_TRY IT_
Below is a listing; print exactly its lines from the one containing "Task: Open the Tools tab" down to the one containing "This screenshot has width=1568, height=746.", both inclusive, with every picture left out.

_THE DATA_
#####

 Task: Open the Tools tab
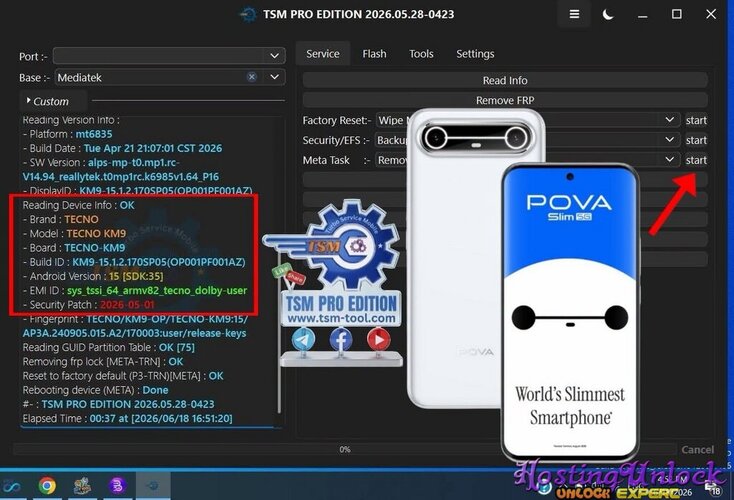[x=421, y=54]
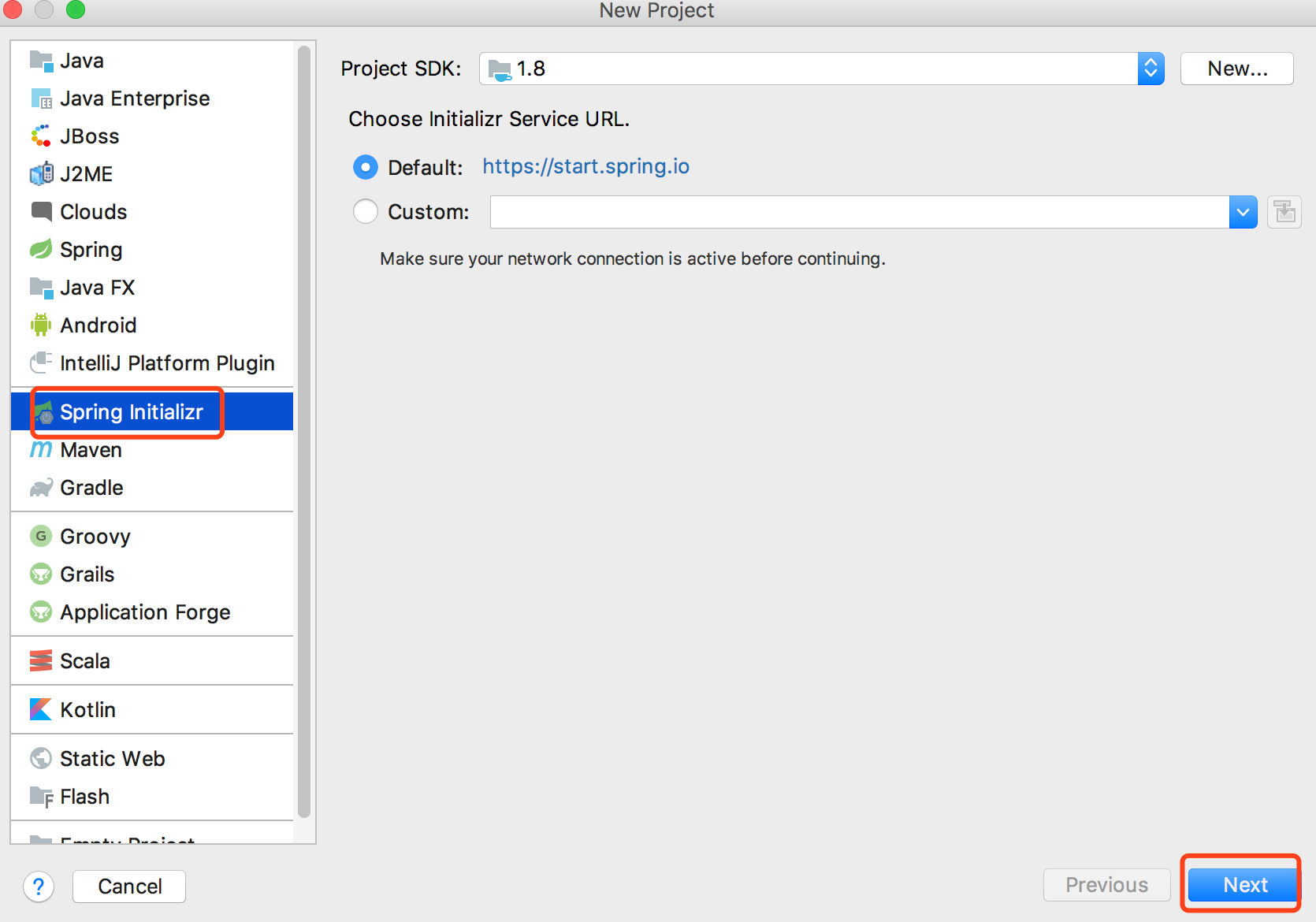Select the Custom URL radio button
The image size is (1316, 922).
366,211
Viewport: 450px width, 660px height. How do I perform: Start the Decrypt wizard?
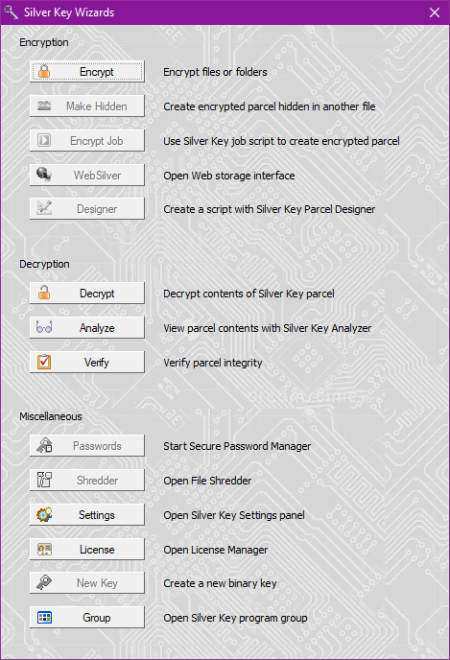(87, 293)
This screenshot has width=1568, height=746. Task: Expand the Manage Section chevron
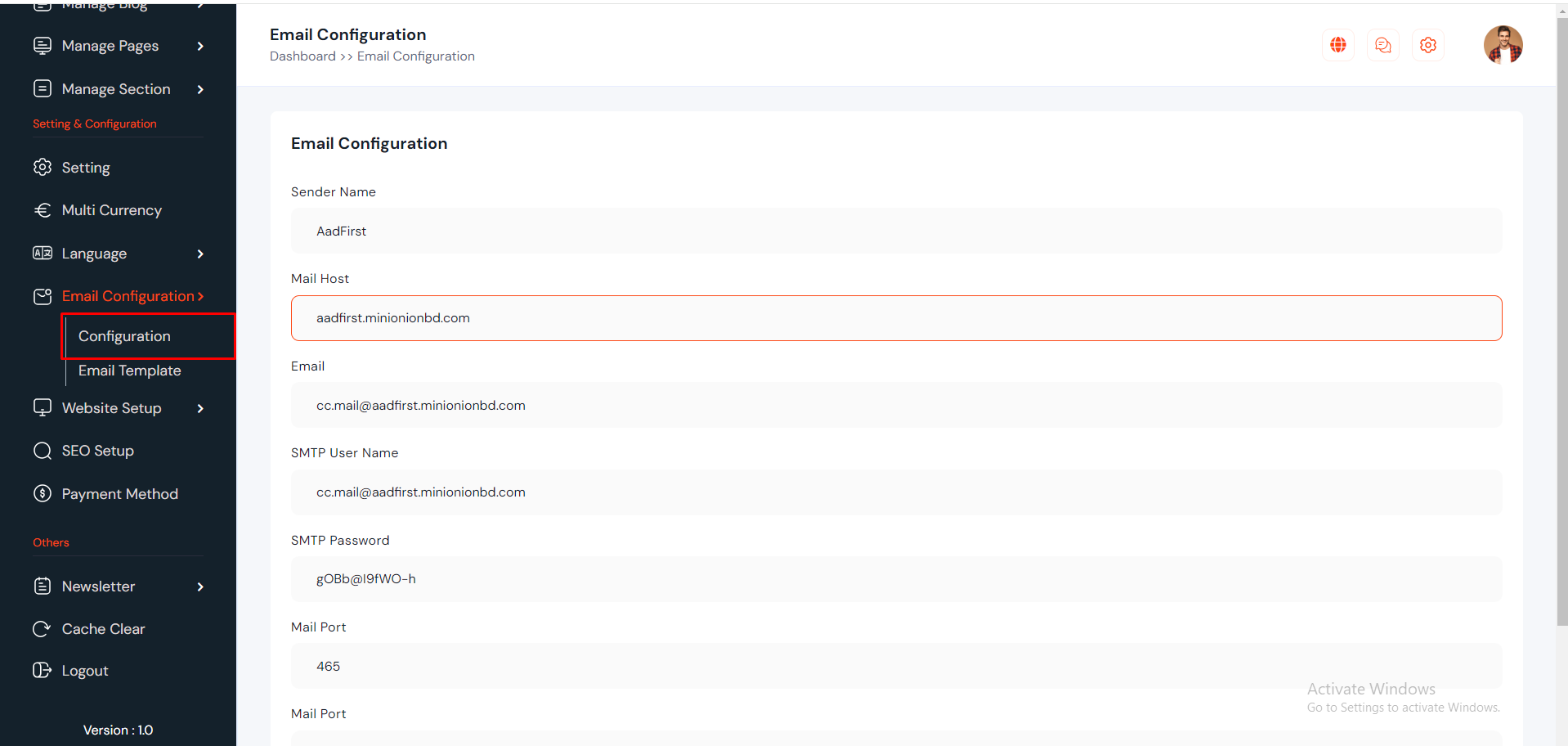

#####

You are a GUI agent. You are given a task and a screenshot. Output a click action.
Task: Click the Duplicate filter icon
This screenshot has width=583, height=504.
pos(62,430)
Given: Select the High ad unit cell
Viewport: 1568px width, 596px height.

#####

_WORKED SOLUTION_
 Task: Open the Tools tab
[x=421, y=54]
Select the Custom URL radio button
The image size is (1316, 922).
366,211
Viewport: 450px width, 660px height. How do I perform: Start the Decrypt wizard?
(87, 293)
This screenshot has width=1568, height=746. Task: Expand the Manage Section chevron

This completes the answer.